__AIM__
Please rewrite the material below, renaming "column header" to "column heading" everywhere it occurs and leaving everything else unchanged.

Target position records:

━━━━━━━━━━━━━━━━

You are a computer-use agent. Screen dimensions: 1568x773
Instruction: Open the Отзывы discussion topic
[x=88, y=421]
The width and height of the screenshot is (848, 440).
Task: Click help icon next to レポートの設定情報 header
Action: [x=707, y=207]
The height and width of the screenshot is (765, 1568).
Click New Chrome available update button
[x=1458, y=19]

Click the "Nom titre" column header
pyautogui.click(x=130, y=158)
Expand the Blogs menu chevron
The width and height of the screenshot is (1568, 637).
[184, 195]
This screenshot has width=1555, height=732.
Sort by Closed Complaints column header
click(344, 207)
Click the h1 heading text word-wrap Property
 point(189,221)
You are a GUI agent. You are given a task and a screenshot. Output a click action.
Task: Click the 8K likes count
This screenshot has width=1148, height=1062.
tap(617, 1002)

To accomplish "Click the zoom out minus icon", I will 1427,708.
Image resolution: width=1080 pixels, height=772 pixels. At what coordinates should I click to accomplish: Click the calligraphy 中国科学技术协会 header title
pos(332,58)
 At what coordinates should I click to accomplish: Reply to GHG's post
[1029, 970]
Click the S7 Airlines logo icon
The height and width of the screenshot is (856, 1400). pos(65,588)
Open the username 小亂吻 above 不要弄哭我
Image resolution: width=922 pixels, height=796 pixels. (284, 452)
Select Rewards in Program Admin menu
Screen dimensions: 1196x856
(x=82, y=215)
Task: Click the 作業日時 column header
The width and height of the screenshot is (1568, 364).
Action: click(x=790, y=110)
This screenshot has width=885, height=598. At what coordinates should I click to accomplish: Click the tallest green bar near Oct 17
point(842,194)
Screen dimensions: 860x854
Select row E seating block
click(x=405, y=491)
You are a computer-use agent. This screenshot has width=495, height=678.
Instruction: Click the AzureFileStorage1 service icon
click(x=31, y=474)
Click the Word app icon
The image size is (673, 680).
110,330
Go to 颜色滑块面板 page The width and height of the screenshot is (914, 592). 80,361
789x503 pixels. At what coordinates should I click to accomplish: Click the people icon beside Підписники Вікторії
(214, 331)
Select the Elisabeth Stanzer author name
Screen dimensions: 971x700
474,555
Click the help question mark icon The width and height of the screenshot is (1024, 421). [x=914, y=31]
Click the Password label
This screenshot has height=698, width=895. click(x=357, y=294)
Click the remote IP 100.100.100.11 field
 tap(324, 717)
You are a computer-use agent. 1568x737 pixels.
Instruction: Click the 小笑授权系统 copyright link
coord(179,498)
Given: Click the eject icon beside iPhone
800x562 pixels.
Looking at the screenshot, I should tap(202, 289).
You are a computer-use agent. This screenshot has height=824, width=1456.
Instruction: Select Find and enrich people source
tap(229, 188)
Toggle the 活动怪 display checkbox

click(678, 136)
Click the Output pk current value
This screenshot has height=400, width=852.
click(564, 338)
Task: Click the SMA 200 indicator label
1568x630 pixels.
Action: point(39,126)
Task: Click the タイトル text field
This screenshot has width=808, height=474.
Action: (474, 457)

━━━━━━━━━━━━━━━━

__RESULT FOR THIS EXERCISE__
You are a computer-use agent. Screen dimensions: 1568x773
Instruction: Open the Отзывы discussion topic
[x=88, y=421]
The width and height of the screenshot is (848, 440).
Task: Click help icon next to レポートの設定情報 header
Action: [x=707, y=207]
The height and width of the screenshot is (765, 1568).
Click New Chrome available update button
[x=1458, y=19]

Click the "Nom titre" column heading
pyautogui.click(x=130, y=158)
Expand the Blogs menu chevron
The width and height of the screenshot is (1568, 637).
[184, 195]
This screenshot has width=1555, height=732.
Sort by Closed Complaints column heading
click(344, 207)
Click the h1 heading text word-wrap Property
 point(189,221)
You are a GUI agent. You are given a task and a screenshot. Output a click action.
Task: Click the 8K likes count
This screenshot has width=1148, height=1062.
tap(617, 1002)

To accomplish "Click the zoom out minus icon", I will 1427,708.
Image resolution: width=1080 pixels, height=772 pixels. At what coordinates should I click to accomplish: Click the calligraphy 中国科学技术协会 header title
pos(332,58)
 At what coordinates should I click to accomplish: Reply to GHG's post
[1029, 970]
Click the S7 Airlines logo icon
The height and width of the screenshot is (856, 1400). pos(65,588)
Open the username 小亂吻 above 不要弄哭我
Image resolution: width=922 pixels, height=796 pixels. (284, 452)
Select Rewards in Program Admin menu
Screen dimensions: 1196x856
(x=82, y=215)
Task: Click the 作業日時 column heading
The width and height of the screenshot is (1568, 364).
Action: click(x=790, y=110)
This screenshot has width=885, height=598. At what coordinates should I click to accomplish: Click the tallest green bar near Oct 17
point(842,194)
Screen dimensions: 860x854
Select row E seating block
click(x=405, y=491)
You are a computer-use agent. This screenshot has width=495, height=678.
Instruction: Click the AzureFileStorage1 service icon
click(x=31, y=474)
Click the Word app icon
The image size is (673, 680).
110,330
Go to 颜色滑块面板 page The width and height of the screenshot is (914, 592). 80,361
789x503 pixels. At what coordinates should I click to accomplish: Click the people icon beside Підписники Вікторії
(214, 331)
Select the Elisabeth Stanzer author name
Screen dimensions: 971x700
474,555
Click the help question mark icon The width and height of the screenshot is (1024, 421). [x=914, y=31]
Click the Password label
This screenshot has height=698, width=895. click(x=357, y=294)
Click the remote IP 100.100.100.11 field
 tap(324, 717)
You are a computer-use agent. 1568x737 pixels.
Instruction: Click the 小笑授权系统 copyright link
coord(179,498)
Given: Click the eject icon beside iPhone
800x562 pixels.
Looking at the screenshot, I should tap(202, 289).
You are a computer-use agent. This screenshot has height=824, width=1456.
Instruction: Select Find and enrich people source
tap(229, 188)
Toggle the 活动怪 display checkbox

click(678, 136)
Click the Output pk current value
This screenshot has height=400, width=852.
click(564, 338)
Task: Click the SMA 200 indicator label
1568x630 pixels.
Action: point(39,126)
Task: Click the タイトル text field
This screenshot has width=808, height=474.
Action: (474, 457)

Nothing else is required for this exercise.